В «Ангеле» же проявляется симпатия и жалость поэта к представителю нечистой силы:
«В дверях Эдема ангел нежный
Главой поникшею сиял,
А демон мрачный и мятежный
Над адской бездной пролетал.
Дух отрицания, дух сомнения
На духа чистого взирал
И жар невольный умиленья
Впервые смутно познавал.
«Прости, – он рек, – тебя я видел,
И ты недаром мне сиял:
Не все я в небе ненавидел,
Не все я в мире презирал».
Пушкин повернул душу Демона к вратам блага, выразив его тоску по добру: демон в ангеле, противоположности своей, впервые жар умиленья познал.
Лермонтов, разрабатывая психологический тонкий и драматический образ Демона, не признает его князем тьмы, скорее, поэт мучим им. Гоголь дал пояснение: « Признав над собой власть какого – то обольстительного демона, поэт покушался не раз изобразить образ, как бы желая стихами отделаться от него. Образ этот не вызначен определьтельно, даже не получил того обольстительного могущества над человеком, которое он хотел ему придать. Видно, что вырос он не от собственной силы, но от усталости и лени человека сражаться с ним».
Демон у Лермонтова филигранно выточен, со своими отличительными гранями, своей непохожестью:
1. Он чрезвычайно полифоничен, в нем отголоски представителей «адской силы», воплощенных художественно: мятежность и непримиримость – это мильтоновский Сатана; знающий и мудрый – байроновский Люцифер; прекрасный, соблазнительный и коварный – чем не герой Виньи из поэмы «Эола; по мощи отрицания – выше гетевского Мефистофеля.

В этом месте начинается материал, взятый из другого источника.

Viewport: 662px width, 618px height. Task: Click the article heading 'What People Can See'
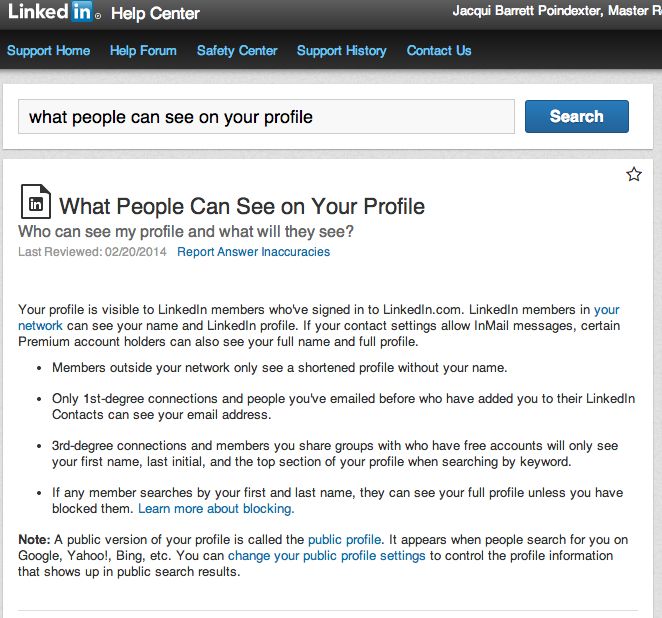point(242,206)
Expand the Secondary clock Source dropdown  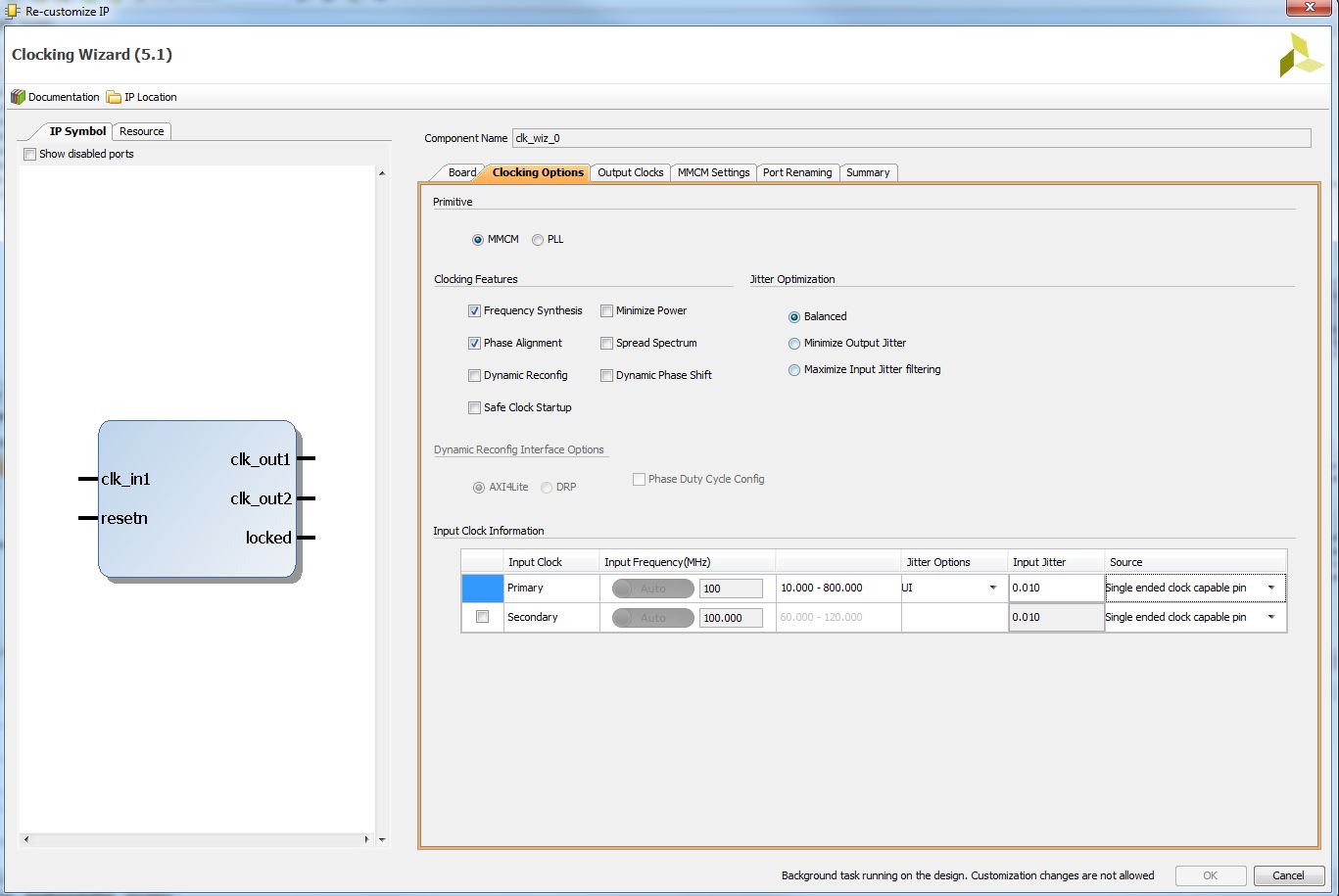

2. Он беспощаден к себе и к миру, он не удовлетворен личным бытием. Навязанное ему генезисом происхождения абсолютное зло, он пытается отрицать, он жаждет идеала. Рефлексующий, сомневающийся сатана подчас человечен. Страсти в нем словно огненные потоки: любовь и ненависть, ум и страдания. Он ропшет, он противостоит Богу, воплотившем в нем зло, разрушение. Он у Лермонтова далеко не сильная, волевая личность, не романтический и таинственный злодей; он отдален от холодного и разочарованного, пусть и мудрого, но скептического Мефистофеля; Лермонтовский демон – духовное существо, жаждующее перемен, очарования, трепетных впечатлений и сладостных ощущений; он алчущее добра, любви и понимания и готов взамен этого покаяться, принять искупление. Зло выше равнодушия, оно более нравственнее равнодушия и подлости – эта мысль Лермонтова нашла отражение в и драме «Маскарад», 1836.